Cardiac function shows chronobiological regulation, controlled by both central and endogenous clocks that might be impaired in pathological conditions, in which Ca 2+ homeostasis plays a critical role. The L-type calcium channels, whose pore is formed by the Cav1.2 subunit, are the main mediators of Ca 2+ influx of ventricular cardiomyocytes participating to cardiac electrical activity, contraction and gene expression. Thus, the study of rhythm in the dynamics of Cav1.2 expression is of importance. To address this question, we monitored by in vivo bioluminescence (BLI) the Cav1.2 promoter activity using a transgenic male mouse model expressing luciferase under the control of the Cav1.2 cardiac promoter.

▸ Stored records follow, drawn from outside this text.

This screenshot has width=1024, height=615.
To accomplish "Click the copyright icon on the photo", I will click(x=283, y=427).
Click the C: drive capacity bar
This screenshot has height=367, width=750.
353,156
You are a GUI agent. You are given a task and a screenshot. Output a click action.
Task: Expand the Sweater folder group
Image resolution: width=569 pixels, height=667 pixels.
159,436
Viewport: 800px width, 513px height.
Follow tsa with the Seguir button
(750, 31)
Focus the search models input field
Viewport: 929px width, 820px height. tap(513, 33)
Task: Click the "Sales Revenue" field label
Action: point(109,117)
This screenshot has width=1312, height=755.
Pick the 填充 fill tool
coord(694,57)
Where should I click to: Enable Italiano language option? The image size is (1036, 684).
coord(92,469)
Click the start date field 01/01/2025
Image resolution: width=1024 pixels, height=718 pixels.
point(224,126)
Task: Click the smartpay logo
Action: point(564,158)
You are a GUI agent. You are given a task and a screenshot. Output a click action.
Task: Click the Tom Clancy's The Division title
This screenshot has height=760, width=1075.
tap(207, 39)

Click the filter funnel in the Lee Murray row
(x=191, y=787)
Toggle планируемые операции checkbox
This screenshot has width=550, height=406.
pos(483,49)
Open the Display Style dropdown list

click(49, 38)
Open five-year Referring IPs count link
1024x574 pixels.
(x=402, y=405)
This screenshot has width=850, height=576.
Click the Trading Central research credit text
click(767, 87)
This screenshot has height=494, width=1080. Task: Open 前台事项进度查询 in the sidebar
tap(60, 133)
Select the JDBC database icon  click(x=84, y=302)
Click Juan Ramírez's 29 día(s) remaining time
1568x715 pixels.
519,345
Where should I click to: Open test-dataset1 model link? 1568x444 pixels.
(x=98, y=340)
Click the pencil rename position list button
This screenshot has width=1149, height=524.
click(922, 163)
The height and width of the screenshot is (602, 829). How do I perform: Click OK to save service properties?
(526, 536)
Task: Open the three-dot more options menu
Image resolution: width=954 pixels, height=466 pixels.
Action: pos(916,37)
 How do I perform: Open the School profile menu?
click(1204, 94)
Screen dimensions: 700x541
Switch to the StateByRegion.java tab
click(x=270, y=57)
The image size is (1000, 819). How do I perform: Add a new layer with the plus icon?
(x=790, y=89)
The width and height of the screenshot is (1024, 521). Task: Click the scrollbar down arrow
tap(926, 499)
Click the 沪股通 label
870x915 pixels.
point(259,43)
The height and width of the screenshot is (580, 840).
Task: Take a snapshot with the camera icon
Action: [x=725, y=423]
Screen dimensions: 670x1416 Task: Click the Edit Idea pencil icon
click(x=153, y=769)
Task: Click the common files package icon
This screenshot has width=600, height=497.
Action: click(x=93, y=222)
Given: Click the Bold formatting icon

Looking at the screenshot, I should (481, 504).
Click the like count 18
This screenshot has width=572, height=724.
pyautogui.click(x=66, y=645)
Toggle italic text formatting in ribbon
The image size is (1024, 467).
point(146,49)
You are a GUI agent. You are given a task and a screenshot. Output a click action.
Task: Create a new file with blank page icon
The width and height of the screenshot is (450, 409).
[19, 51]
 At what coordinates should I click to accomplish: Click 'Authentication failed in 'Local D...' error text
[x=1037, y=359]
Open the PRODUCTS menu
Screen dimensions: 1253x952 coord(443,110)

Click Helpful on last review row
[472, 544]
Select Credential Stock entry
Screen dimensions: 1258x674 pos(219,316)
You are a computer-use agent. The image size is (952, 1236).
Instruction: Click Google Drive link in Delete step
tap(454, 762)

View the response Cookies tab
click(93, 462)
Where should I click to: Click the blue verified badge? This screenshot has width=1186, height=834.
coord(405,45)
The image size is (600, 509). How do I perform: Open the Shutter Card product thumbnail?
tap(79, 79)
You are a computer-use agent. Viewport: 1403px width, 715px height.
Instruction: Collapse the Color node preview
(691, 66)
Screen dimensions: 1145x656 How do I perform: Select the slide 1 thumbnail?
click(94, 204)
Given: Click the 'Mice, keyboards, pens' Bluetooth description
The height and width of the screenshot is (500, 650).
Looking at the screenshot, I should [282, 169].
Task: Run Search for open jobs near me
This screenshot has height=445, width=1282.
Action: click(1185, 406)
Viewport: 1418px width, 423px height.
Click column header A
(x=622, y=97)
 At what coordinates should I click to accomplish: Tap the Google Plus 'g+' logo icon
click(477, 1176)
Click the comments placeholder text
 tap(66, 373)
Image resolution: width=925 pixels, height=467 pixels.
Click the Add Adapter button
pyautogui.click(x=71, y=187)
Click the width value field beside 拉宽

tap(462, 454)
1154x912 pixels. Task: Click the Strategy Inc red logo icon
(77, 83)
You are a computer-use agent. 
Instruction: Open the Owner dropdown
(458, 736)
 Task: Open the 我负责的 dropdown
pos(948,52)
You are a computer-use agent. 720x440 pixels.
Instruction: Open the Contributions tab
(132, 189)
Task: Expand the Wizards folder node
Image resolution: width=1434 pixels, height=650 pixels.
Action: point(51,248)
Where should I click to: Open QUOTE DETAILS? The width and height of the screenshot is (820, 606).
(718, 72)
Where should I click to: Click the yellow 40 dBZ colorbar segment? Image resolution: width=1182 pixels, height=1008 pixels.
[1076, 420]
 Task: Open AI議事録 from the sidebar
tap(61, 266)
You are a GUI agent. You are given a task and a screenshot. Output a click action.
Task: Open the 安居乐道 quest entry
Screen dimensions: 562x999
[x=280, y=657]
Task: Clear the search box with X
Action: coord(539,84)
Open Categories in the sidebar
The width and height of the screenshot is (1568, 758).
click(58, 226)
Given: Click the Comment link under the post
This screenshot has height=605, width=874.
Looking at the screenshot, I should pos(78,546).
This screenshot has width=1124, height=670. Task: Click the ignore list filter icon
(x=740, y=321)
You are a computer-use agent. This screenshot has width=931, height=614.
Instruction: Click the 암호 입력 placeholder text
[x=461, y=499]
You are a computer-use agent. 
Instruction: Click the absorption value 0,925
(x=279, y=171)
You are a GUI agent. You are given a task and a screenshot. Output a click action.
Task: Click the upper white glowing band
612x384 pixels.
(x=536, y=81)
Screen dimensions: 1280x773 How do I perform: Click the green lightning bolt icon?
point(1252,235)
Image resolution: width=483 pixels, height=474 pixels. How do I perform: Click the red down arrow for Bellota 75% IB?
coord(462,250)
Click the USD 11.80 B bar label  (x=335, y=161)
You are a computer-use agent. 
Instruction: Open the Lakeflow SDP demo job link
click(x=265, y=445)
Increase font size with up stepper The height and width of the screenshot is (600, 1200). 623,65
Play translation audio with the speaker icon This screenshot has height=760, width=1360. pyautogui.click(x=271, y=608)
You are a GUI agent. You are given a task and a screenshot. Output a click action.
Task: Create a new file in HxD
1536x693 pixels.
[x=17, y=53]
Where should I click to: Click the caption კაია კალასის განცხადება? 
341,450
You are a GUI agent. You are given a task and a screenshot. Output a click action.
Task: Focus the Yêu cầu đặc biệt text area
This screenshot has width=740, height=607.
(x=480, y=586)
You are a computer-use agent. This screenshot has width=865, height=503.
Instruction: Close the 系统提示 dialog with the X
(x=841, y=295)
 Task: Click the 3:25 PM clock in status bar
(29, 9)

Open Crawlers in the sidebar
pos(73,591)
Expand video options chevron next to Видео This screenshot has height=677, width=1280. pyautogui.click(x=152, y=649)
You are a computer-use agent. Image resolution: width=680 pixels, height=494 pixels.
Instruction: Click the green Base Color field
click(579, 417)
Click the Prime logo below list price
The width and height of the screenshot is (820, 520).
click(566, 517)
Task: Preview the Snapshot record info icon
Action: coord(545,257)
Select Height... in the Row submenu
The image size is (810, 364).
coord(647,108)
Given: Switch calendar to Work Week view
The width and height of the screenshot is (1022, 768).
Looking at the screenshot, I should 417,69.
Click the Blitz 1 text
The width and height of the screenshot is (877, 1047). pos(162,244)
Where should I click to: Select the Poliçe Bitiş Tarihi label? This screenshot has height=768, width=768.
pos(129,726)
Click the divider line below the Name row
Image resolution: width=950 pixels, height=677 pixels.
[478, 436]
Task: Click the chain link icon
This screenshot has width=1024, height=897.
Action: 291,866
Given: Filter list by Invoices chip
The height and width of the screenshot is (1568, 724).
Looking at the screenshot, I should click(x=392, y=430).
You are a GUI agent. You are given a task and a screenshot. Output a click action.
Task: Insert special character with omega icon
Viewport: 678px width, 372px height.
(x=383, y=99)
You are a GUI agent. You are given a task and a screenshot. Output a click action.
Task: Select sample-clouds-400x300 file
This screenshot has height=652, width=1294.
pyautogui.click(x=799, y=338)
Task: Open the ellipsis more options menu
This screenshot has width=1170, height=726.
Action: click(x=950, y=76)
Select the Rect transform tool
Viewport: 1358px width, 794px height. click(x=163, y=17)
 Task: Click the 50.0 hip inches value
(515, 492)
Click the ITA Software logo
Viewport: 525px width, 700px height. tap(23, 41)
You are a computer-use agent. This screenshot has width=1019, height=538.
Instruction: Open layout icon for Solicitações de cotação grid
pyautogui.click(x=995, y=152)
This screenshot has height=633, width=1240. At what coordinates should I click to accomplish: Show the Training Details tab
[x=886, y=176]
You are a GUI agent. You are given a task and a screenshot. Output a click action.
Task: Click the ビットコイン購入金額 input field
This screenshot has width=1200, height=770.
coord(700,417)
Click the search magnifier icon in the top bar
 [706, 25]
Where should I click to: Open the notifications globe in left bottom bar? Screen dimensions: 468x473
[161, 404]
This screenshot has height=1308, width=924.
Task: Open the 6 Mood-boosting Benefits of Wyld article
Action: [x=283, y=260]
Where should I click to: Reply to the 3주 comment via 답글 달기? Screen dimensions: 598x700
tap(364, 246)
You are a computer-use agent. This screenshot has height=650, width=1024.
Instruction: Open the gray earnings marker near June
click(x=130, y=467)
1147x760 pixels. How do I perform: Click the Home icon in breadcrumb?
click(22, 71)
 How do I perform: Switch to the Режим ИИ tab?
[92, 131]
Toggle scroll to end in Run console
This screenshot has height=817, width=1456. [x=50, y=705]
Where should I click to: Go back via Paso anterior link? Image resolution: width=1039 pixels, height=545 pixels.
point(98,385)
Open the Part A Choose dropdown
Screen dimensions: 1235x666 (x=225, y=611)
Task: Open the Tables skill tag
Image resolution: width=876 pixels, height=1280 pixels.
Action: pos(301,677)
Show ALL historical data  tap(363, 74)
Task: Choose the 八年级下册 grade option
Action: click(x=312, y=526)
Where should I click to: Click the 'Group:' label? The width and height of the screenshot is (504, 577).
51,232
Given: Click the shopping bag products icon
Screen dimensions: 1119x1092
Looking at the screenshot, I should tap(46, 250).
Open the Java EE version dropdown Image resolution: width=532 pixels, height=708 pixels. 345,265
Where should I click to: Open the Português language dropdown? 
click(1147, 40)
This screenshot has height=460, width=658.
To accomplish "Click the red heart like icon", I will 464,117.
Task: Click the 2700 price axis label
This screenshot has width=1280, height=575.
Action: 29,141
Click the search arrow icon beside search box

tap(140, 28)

Under normal light/dark cycle, we observed a circadian oscillation in the Cav1.2 promoter activity with two similar cycles that peak at ZT9 and ZT18. Monitoring circadian rhythms (CR) of bioluminescence in isolated ventricular cardiomyocytes will be used to determine whether these variations are generated or not by endogenous circadian clock mechanisms. Surprisingly, our analysis also revealed an unprecedented infradian (multi-day) rhythms on top of CR. Over 2 months analysis, recording BLI twice a week at ZT1 in the same mice, we observed a ∼20-day period of the Cav1.2 cardiac promoter activity, during which the BLI might present more than 200% variation. Our innovative study provides new insights into the temporal dynamic of cardiac L-type Ca 2+ channel transcription control, which oscillate not only over the course of the day, that might have an impact in cardiac physiopathology.